The Introduction examines each of these with regard to the historiography of
eighteenth-century material culture and its relationship with gender, social relations,
domesticity, and materiality. It argues that by viewing material culture through the
lenses of microhistory and the case study, we might gain a sense not only of how
individual women acquired, used, and conceived of objects, but also how this related
to the broader processes by which material culture functioned during this period.
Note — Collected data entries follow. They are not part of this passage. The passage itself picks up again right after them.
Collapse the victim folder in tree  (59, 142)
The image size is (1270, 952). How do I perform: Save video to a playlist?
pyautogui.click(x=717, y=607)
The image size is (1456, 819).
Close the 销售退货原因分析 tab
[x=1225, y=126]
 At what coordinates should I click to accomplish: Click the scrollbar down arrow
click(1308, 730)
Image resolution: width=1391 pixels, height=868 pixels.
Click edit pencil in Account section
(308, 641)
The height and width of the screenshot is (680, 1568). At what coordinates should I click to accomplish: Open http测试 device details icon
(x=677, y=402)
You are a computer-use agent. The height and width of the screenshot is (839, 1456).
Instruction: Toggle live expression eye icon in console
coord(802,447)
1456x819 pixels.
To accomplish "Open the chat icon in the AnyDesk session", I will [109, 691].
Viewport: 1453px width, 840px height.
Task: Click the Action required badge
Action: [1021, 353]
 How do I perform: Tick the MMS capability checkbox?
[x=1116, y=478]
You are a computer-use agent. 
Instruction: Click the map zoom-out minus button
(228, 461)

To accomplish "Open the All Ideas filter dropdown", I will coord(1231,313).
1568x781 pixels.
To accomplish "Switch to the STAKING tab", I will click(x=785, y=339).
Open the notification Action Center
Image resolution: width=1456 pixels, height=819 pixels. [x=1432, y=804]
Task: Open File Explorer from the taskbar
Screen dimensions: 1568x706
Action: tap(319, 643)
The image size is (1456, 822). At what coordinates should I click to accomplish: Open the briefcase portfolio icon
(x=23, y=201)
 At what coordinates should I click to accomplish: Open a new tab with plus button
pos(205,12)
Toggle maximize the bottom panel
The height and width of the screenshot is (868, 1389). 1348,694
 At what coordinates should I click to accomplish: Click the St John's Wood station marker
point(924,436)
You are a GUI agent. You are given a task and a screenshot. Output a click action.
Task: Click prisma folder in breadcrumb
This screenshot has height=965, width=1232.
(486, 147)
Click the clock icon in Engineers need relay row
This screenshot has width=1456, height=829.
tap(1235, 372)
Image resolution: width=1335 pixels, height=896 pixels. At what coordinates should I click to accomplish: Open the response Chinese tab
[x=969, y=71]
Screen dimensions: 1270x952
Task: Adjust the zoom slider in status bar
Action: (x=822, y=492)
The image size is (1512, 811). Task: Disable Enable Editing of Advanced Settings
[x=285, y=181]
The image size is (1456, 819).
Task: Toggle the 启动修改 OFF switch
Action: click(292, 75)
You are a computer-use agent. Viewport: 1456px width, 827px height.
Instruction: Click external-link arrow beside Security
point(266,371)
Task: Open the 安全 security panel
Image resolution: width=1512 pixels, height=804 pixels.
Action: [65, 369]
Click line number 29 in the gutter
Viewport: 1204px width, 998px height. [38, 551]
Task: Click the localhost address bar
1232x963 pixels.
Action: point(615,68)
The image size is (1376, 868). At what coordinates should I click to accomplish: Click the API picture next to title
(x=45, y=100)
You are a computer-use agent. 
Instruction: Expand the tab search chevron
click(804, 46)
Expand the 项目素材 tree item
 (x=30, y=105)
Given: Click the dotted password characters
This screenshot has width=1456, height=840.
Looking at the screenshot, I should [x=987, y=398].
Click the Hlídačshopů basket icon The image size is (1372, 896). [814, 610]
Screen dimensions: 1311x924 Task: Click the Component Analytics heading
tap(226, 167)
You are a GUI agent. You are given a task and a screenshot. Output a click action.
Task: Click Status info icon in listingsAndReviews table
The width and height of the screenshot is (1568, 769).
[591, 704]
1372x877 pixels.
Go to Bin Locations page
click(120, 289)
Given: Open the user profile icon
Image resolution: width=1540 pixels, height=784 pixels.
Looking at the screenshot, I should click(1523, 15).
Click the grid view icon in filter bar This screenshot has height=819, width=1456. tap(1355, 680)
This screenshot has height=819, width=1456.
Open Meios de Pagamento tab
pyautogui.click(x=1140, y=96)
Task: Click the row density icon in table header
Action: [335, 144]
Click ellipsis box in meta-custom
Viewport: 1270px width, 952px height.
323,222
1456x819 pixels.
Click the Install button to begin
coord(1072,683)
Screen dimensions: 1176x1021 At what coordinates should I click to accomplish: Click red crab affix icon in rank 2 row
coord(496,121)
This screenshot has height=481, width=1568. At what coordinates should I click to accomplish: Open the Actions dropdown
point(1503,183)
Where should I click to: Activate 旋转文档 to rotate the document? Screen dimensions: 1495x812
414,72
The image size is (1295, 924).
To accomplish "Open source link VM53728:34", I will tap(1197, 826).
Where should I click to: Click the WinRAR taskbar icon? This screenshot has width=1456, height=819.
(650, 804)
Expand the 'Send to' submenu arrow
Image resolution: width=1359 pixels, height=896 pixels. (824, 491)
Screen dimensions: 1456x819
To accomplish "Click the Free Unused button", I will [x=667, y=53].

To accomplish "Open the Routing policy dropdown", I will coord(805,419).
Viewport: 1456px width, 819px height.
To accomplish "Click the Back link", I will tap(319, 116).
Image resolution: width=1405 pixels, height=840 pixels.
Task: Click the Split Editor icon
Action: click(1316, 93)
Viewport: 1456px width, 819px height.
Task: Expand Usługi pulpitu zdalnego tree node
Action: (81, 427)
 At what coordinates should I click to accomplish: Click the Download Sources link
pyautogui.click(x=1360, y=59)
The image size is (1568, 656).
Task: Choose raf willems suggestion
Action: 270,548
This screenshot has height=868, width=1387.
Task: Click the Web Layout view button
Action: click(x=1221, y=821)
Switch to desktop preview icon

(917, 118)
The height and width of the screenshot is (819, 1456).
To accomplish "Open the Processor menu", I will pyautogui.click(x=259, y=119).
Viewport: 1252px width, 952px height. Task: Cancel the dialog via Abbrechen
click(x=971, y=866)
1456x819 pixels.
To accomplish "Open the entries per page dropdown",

Chapter 1 identifies the importance of needlework in the construction of
prescribed feminine identities, and focuses on representations of needlework in
portraiture, genre prints, and conduct literature. The chapter argues that such
objects created a ‘grammar’ of respectable domestic femininity that migrated through
visual, literary, and material genres, reflecting the permeability of cultural forms
during this period. Chapter 2 examines the role of description in the journals and
correspondence of the travel writer Caroline Lybbe Powys, concentrating on her
1756 tour of Norfolk. Following the work of the cultural anthropologist
Clifford Geertz, the chapter argues that the ‘thick description’ that characterises
Lybbe Powys’s accounts of domestic visiting and tourism locates both the homes of
her hosts and her own epistolary practices within an interpretative framework of
hospitality, sociability, and materiality in which description was central. Chapter 3
considers the interior decoration of A la Ronde, the home of the cousins Jane and
Mary Parminter, located in Exmouth in Devon. The chapter argues that the
processes of translation that characterised the Parminters’ acquisition and display of
their collection of souvenirs transformed these objects both physically and
semantically, allowing the cousins to co-opt them into personal narratives, redolent of
travel, the home, and the family. Chapter 4 focuses on Plas Newydd, the home of
Lady Eleanor Butler and Sarah Ponsonby. It examines how the gift exchange
enacted at the house facilitated the creation of ‘gift relationships,’ which both
reflected and constituted the connections between Butler and Ponsonby, their
numerous friends and visitors to their home, between Plas Newydd and the
surrounding landscape, and between material culture, experience, and sentiment,
more broadly.
Together, the constituent chapters of the thesis demonstrate that there was no
simple connection between gender and material culture. However, by interrogating
the key cultural processes in which this relationship operated, the thesis hopes to
demonstrate the complexity and fluidity of its manifestations.